E’ indubbio che il D. Lgs. 97/2016, attuativo della delega contenuta nella Legge Madia (L.124/2015), si ispiri apertamente alla legislazione FOIA nordamericana, ma è altrettanto evidente che l’ istituto dell’accesso civico generalizzato, nel nostro ordinamento, è posto fondamentalmente al servizio della trasparenza pubblica e della lotta alla corruzione, mentre la legislazione FOIA si fonda specificamente sul diritto della persona di essere informato e di informarsi.

A ben vedere, la legge FOIA (Freedom of Information Act) nordamericana del 1966, attribuisce un diritto di accesso ai documenti pubblici “to any person”, riconoscendo un diritto individuale all’informazione, il cd. “right to know”, cui corrisponde un dovere dell’amministrazione di consentire l’accesso ai documenti[9].

La trasparenza rappresenta in altre parole lo strumento per garantire il soddisfacimento di quel diritto e non il fine a cui si mira.

Nel sistema italiano invece, con l’avvento del Codice della Trasparenza (come novellato dal D. Lgs. 97/2016) e, quindi, con l’introduzione dell’istituto dell’accesso civico generalizzato, la tutela dell’interesse pubblico al controllo diffuso sull’amministrazione prevale sul diritto individuale all’informazione, mirando sostanzialmente, come abbiamo precisato sopra, a perseguire la trasparenza pubblica, quale strumento fondamentale nella prevenzione dei fenomeni corruttivi.

Successivamente, l'ANAC (Autorità Anticorruzione) ha adottato apposite Linee guida riguardanti le esclusioni e i limiti all'accesso civico generalizzato (Delibera 28 dicembre 2016, n. 1309), mentre le modalità applicative relative alla presentazione della richiesta e i tempi di decisione sono state adottate dal Dipartimento della funzione pubblica (Circolare n. 2/2017).

Nel luglio 2020, il Dipartimento della funzione pubblica ha reso noti i dati sulle istanze di accesso civico generalizzato presso i Ministeri e la Presidenza del Consiglio[10]. Il Rapporto integrale “L'attuazione dell'accesso civico generalizzato (c.d. FOIA) nei Ministeri: i risultati del monitoraggio 2017 – 2019” è consultabile sul sito istituzionale del Dipartimento della Funzione Pubblica - Ufficio per l’innovazione e la digitalizzazione[11].

 

Trasparenza, Accountability ed Open government

4.1. Definizione di Open government

L’espressione “Open government” (amministrazione aperta) indica un modo di governo trasparente, partecipativo e responsabile nei confronti dei cittadini.

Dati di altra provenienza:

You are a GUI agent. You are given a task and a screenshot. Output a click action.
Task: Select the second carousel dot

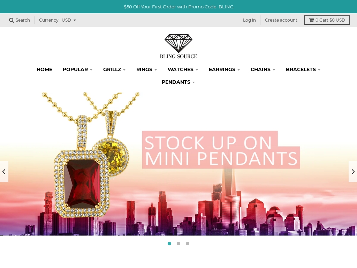[x=179, y=244]
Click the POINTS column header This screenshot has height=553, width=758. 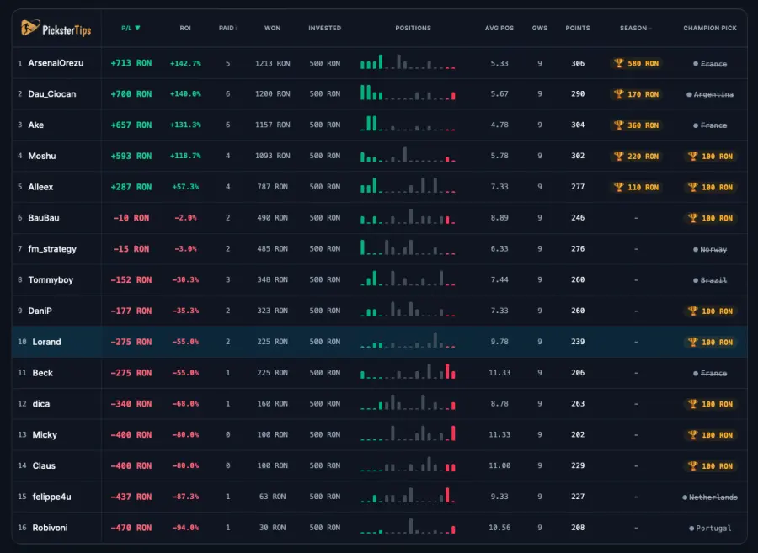pyautogui.click(x=578, y=28)
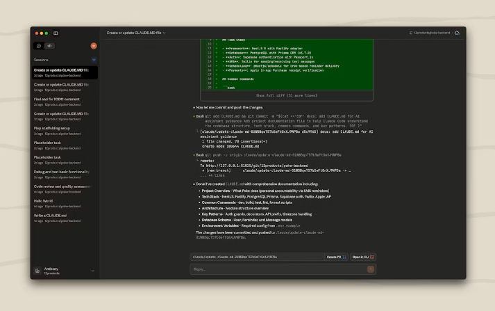Click the send reply icon
This screenshot has width=495, height=311.
[371, 269]
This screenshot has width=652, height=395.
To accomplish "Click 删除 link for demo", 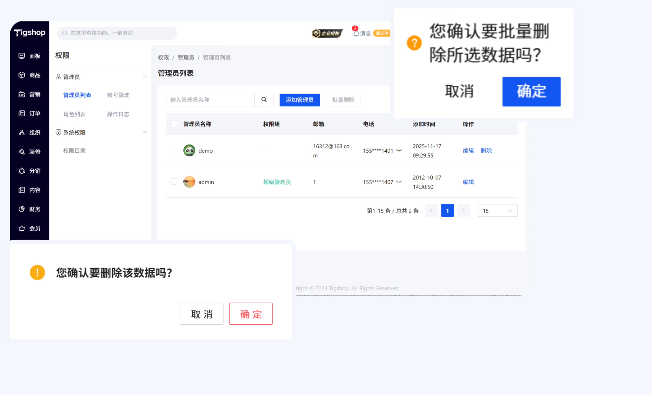I will click(486, 151).
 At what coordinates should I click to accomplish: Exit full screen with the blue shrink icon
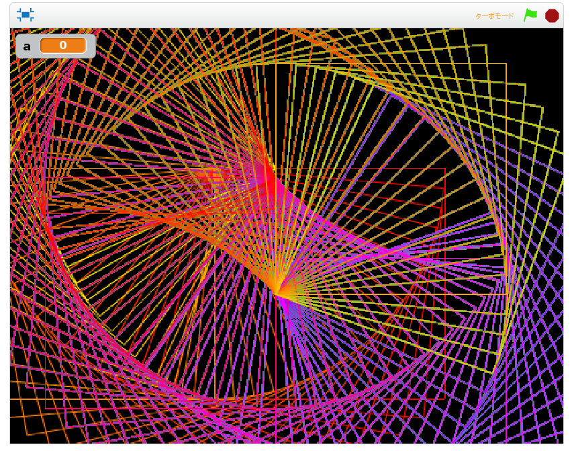26,15
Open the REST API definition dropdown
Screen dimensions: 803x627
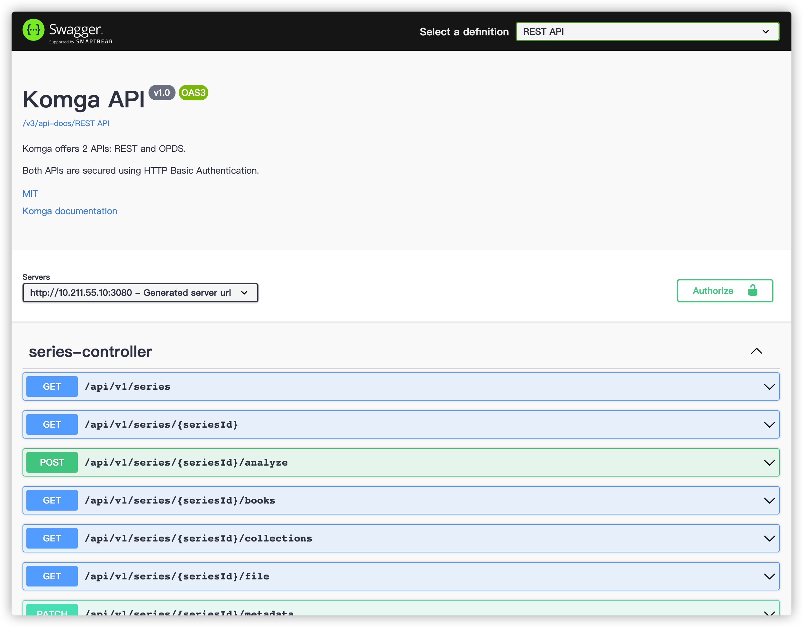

Un’amministrazione pubblica che applica i principi dell’Open government, permette alla popolazione di comprendere la sua attività, facilitando l’accesso alle sue informazioni, attraverso sistemi di condivisione dei dati e procedure efficaci di gestione degli archivi.

Trasparenza, partecipazione ed accountability, intesa  quest’ultima  come responsabilità del proprio operato e possibilità per i cittadini di chiedere conto all’amministrazione della propria azione, rappresentano in sostanza i tre principi basilari di un Open government.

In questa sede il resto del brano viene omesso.